PUD Protects Source Water in Cultus Mountain Watershed

Posted Thursday, March 12, 2020

For years, Skagit PUD looked for a way to improve water quality protection for its source water. The PUD provides drinking water to over 65,000 people in Skagit County, and serves three cities as well as suburban and rural areas.

Gilligan Creek DownstreamThanks in part to a Source Water Protection grant from the Washington State Department of Health Office of Drinking Water, the PUD recently was able to purchase and protect 250 acres of critical watershed area in perpetuity for its customers.

The Gilligan Creek area of the Cultus Mountain Watershed provides 45 percent of the PUD’s source water for its Judy Reservoir Water System. Until recently, all of the property around Gilligan Creek was owned by timber companies.

In 2012, the PUD went through a comprehensive updating of its watershed control program and determined that finding a way to protect the water quality of this stream was critical to the success of the Judy System. Recent increases in the rates of logging and road construction led to the concept that buying land near the area where water is withdrawn for the water system would work wonders to protect the long-term success of the Judy System.

Over the next several years, PUD staff began a search for partners and funding sources for this idea. “This was no easy feat, as there is great competition for the limited funding available from state and federal agencies,” explained Engineering Supervisor Bill Trueman who headed the project.

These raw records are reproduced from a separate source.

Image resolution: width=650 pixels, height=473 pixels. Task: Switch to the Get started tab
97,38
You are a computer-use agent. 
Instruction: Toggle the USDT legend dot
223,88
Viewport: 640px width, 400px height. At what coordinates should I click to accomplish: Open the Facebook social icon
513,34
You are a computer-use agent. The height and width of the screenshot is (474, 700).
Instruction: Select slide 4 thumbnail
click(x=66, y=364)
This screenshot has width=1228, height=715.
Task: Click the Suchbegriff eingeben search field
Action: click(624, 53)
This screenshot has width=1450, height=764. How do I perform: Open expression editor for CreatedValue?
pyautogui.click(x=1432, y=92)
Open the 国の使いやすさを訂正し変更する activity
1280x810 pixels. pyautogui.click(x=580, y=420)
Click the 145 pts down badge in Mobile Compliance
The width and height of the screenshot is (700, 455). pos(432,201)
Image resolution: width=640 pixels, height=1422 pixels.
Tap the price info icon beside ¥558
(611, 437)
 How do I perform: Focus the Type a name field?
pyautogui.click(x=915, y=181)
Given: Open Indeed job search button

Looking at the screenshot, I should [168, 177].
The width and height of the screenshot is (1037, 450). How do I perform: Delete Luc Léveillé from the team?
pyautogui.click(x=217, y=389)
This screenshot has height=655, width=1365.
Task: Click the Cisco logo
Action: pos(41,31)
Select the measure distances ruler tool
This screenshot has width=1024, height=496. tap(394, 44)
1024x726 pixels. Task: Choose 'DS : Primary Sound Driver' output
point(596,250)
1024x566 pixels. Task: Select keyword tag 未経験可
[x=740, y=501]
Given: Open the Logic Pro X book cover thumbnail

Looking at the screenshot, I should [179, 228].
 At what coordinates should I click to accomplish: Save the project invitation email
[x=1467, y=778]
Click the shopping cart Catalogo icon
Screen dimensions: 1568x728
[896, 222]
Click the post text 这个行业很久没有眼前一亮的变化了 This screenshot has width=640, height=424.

One of the first partners to be discovered was the Department of Health Office of Drinking Water. DOH provided a Source Water Protection grant to allow for an appraisal of the property early in the process. Knowing the approximate value of the property helped staff begin discussing the property purchase with the Skagit PUD board of commissioners. Local conservation groups were also brought into the conversation, and representatives of Skagit Land Trust brought up ideas for other funding sources.

A well-established relationship with the landowner helped the PUD start the complicated negotiations to buy the property in the spring of 2017. A $1.5 million deal was struck by September, and the property became the ownership of Skagit PUD in December.

“After five years of hard work, this 250-acre forest at Gilligan Creek will be used to protect the quality of drinking water for Skagit PUD’s customers for many years to come,” Trueman said.